ArtsAutosBooksBusinessEducationEntertainmentFamilyFashionFoodGamesGenderHealthHolidaysHomeHubPagesPersonal FinancePetsPoliticsReligionSportsTechnologyTravel

The Self Afflicting Job Recruitment Process

Updated on February 15, 2017
Daffitt profile image

With a BS degree in Technical Management, I hope to provide useful and relevant articles on topics related to various technologies.

The Recruitment Process
The Recruitment Process | Source

The Good Ole Days

Gone are the good ole days of getting a job. The process would go something like this. You would walk into an establishment and start up a friendly conversation with the company owner or foreman as if you’ve been friends for years (because you probably were). The conversation would ensue:

Hi John. I'm looking for some work.
Do you know how to do this sort of work?
Not yet, but I'm a quick learner.
When can you start?
See you 9:00 am sharp. You're hired.

The conversation would end with a handshake, and you’d walk away with a new job. This may seem like an over-simplification of the job recruitment process, but I do certainly recall those days when it really was as easy as this.

Modern Recruitment

Nowadays, the process has become so overbearingly complex and exhaustive that getting a job is seemingly an Impossible task that takes more time and effort than the work you would perform once you got the job.

More Than Meets the Eye

This article is by no means a complete assessment or itemization of the full recruitment process. There are hundreds of tasks, laws, procedures and activities that go into the process of recruitment from the employer’s perspective. This article is simply a personal commentary on the recruitment process from the job seeker’s perspective.

Self Affliction

There is a handful of good reasons why the hiring process has become so out of control with excessive processes. However, I ponder the usefulness of such a system when I look at one of the most negative self-afflicting aspects of this new process. The whole process takes so long that by the time you get to the interviewing phase (if you make it that far), you’ve already been out of work for a year and your work history is badly damaged. Now nobody wants you because you have no recent work history. You won’t even get through the initial automated “filtering” phase.

The Current Process

Following is a quick look at the overall recruitment process from the viewpoint of the job candidate. It all begins with searching for available jobs usually on one of the many job boards out there on the Internet. Keep in mind that you may be bumped off the list (or filtered out) and any of the phases shown below.

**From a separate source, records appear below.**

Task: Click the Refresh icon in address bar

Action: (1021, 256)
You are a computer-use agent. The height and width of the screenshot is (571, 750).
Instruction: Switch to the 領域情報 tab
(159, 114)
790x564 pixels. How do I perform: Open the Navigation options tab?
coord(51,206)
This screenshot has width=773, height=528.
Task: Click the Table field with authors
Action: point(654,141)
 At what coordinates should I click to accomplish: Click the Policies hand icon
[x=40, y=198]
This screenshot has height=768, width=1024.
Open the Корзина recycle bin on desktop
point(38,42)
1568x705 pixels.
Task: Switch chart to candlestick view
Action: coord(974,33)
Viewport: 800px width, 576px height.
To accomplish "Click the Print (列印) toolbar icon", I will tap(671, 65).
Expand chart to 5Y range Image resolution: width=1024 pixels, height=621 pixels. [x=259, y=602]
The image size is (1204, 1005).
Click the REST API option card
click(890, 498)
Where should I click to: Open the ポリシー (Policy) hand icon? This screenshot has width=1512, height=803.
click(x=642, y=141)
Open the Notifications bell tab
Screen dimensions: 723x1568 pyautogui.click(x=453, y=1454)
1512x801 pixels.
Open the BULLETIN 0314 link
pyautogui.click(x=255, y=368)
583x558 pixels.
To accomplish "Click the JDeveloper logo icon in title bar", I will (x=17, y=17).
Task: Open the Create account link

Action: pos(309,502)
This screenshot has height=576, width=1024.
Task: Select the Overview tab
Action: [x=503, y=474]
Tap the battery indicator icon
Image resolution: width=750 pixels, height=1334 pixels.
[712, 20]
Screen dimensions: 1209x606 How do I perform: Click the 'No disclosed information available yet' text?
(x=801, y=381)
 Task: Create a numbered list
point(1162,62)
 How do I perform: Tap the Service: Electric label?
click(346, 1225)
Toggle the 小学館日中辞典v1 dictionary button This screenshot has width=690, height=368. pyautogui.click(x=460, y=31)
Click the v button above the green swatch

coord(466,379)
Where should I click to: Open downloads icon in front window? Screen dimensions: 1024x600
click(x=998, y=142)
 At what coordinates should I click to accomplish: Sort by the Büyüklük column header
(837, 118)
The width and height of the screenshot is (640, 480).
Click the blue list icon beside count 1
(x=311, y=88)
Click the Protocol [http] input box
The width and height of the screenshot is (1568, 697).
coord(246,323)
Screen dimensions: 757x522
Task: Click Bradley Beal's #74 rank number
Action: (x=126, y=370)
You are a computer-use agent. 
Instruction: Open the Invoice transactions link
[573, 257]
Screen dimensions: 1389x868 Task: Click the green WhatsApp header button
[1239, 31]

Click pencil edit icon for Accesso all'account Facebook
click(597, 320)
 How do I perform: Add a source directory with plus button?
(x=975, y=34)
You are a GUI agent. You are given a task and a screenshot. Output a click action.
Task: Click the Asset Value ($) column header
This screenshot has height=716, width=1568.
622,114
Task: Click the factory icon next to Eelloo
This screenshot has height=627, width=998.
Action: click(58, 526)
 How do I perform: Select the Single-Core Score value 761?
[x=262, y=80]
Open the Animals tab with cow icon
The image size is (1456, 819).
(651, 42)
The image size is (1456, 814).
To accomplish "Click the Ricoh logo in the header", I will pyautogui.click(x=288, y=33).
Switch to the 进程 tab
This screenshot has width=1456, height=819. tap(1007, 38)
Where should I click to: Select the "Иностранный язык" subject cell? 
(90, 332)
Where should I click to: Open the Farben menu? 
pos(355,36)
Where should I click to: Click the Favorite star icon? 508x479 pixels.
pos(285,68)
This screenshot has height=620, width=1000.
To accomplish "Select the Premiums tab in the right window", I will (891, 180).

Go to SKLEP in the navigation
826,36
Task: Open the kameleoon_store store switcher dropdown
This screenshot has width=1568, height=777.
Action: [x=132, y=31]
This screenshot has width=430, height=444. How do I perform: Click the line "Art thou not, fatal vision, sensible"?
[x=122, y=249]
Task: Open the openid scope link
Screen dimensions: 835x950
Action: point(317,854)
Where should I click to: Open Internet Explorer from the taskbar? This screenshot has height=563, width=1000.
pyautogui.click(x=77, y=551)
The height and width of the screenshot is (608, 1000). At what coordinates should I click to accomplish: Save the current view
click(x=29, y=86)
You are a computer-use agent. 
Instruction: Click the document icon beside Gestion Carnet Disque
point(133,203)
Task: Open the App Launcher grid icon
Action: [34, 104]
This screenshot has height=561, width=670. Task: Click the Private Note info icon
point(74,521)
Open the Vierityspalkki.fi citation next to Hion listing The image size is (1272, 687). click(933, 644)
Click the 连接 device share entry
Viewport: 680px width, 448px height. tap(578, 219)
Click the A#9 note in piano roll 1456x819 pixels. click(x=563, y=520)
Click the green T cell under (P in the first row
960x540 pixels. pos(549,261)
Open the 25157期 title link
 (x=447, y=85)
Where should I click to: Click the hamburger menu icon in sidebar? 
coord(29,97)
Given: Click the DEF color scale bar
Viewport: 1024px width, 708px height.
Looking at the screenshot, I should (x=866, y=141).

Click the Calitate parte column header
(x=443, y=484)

Figure 1: The Recruitment Process - copyright 2017 by David Covey
Figure 1: The Recruitment Process - copyright 2017 by David Covey

Initial Contact

Once you find a position that looks like one for which you may be a good fit, you kick off the process by submitting your resume or filling out an application. This gets you into an automated filtering system that will result in a reduced list of candidates based on job requirement vs. experience algorithms. This process may also include filtering on such things as affirmative action and other unspecified filtering controls.

Phone Interview

If you’ve made it through the automated filtering system, you may receive a call from the hiring manager or person in charge of HR to set up a phone interview. This phase is used to give the employer a sense of the candidate's basic background experiences, salary requirements, and availability. It is typically performed by someone on the team of which the successful candidate will be a part.

Skills Assessment Testing

The next phase is not always used, but in technology-based jobs, it is quite common to be asked to take some sort of skills assessment test. This is used to assess the candidate's level of technical or job-related knowledge, skills, and abilities (KSA).

In-Person Interview

This interview (if you’ve made it this far) is mostly to give the employer a better chance to assess your personality and determine whether you are a “good fit” for the position and the organization. It may also be an opportunity for you (the candidate) to decide if the company is a good fit for you.

The Offer

In this phase, the employer has narrowed their list to a couple of final selections. They tentatively offer the position and a salary contingent on their background check (if they haven’t already done one). Salary and benefit negotiations are likely to occur at this phase.

Background Check

Once an offer has been agreed upon, the employer will initiate a background check on you which may include your work history, education, I-9 verification, credit reports, criminal records, and many other factors too numerous to include in this article. Some states may allow this process to be performed as early in the process as the automated filtering phase. This is also the phase in which “legal discrimination” is often employed. There are a plethora of factors by which an employer may legally discriminate against a candidate in order to comply with certain federal and state regulatory controls.

You're Hired

Congratulation! You’ve somehow managed to squeak through all the phases above and come out the “perfect candidate”. You start work on Monday.

The Sad Results

The sad reality is that not only does this process take so long that it shoots itself in the foot, but it quite often results in filtering out extremely great candidates who may not be a “perfect fit”, but could prove to be an amazing asset to the organization.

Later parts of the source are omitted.